All of the equipment has to be designed and made with materials that can be cleaned properly, she said. 

The ear savers hold the strings of surgical masks behind the head, allowing them to be worn more comfortably for long hours. The face mask frames, once completed with a transparent plastic shield, protect the healthcare worker from getting patentialy-infectious droplets on their face.

Kaminska reached out at UNBC and Two Rivers Gallery to other local 3D printer operators, who agreed to produce the gear free of charge with their personal machines. But when Broadfoot came onboard, it doubled their production capacity.

A single 3D printer can produce about 30 to 40 ear savers in 24 hours.

"We have probably produced something like 3,000 to 4,000 pieces of equipment," Kaminska said. "We sent 300 to an entire police department. We have reached out to EMTs and firefighters... but healthcare workers is where the majority of our requests come from.
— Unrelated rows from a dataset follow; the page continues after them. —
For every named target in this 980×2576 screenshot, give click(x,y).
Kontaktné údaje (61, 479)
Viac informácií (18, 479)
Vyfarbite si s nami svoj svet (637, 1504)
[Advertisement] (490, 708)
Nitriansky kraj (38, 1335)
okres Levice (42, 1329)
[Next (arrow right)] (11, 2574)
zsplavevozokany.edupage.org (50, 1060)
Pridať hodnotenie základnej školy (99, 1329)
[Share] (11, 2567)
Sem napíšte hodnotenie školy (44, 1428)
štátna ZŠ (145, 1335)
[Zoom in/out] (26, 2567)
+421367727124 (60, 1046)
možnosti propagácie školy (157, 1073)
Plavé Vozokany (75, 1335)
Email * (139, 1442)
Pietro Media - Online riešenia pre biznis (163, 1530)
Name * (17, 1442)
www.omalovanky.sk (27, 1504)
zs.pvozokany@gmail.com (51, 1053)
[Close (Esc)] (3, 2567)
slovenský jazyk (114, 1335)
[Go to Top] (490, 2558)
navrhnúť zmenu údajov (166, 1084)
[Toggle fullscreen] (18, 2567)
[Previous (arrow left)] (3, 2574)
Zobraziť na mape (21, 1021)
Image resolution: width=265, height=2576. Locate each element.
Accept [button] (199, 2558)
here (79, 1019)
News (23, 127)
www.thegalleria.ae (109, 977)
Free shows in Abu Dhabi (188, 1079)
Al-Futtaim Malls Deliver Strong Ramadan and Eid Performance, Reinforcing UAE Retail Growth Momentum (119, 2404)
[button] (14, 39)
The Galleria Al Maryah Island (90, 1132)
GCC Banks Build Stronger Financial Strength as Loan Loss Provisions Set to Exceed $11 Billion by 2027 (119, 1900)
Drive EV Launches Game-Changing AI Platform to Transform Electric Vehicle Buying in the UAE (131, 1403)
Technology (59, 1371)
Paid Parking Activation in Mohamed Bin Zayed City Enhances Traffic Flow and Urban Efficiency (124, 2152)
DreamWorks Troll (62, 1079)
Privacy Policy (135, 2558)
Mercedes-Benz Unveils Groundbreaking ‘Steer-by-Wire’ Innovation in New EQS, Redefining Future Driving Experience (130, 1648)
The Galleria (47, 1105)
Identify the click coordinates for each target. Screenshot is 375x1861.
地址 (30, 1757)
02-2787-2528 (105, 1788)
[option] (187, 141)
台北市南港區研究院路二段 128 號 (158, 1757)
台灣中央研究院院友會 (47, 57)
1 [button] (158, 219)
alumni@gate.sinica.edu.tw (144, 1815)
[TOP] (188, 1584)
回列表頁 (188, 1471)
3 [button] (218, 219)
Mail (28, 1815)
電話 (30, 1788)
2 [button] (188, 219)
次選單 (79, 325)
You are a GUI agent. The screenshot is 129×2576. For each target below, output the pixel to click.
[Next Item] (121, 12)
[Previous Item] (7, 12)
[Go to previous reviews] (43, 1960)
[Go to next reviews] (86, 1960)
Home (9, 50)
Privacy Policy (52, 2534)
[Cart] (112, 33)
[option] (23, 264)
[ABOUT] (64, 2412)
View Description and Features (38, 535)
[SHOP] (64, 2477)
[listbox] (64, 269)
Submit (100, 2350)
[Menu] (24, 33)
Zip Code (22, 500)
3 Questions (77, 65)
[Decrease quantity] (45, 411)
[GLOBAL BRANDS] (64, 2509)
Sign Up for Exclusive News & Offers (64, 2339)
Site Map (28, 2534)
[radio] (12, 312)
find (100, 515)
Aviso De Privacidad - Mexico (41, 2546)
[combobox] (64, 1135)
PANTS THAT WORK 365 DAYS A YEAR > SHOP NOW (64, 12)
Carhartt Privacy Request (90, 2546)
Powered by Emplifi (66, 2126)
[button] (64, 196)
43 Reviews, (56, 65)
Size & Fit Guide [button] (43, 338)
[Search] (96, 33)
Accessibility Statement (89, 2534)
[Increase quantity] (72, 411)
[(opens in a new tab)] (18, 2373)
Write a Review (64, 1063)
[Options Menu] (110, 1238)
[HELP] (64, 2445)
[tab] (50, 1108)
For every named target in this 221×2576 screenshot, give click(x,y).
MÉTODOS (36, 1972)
With the amount of production Dan has... we'll be able to provide things not just locally or provincially, but throughout Canada and the U.S. It means even more first responders will be able to do their work more safely."

Kaminska, Broadfoot and the other 3D printer owners have covered all the costs of making and shipping the equipment to the workers who need them.

Kaminska said they are looking to expand what equipment they can provide, to include items like plastic covers to keep the intakes on respirator masks clean and plastic stethoscopes.

"The idea is they are cheap and you can throw them out if they are contaminated," she said. "A regular stethoscope is quite expensive."

Métis Financial Corporation CEO Evan Salter said when Broadfoot reached out to the agency for support, the board immediately jumped at the chance to help a Métis entrepreneur making a difference.

"This is just the start of the support," Salter said. "We see it as a long-term partnership."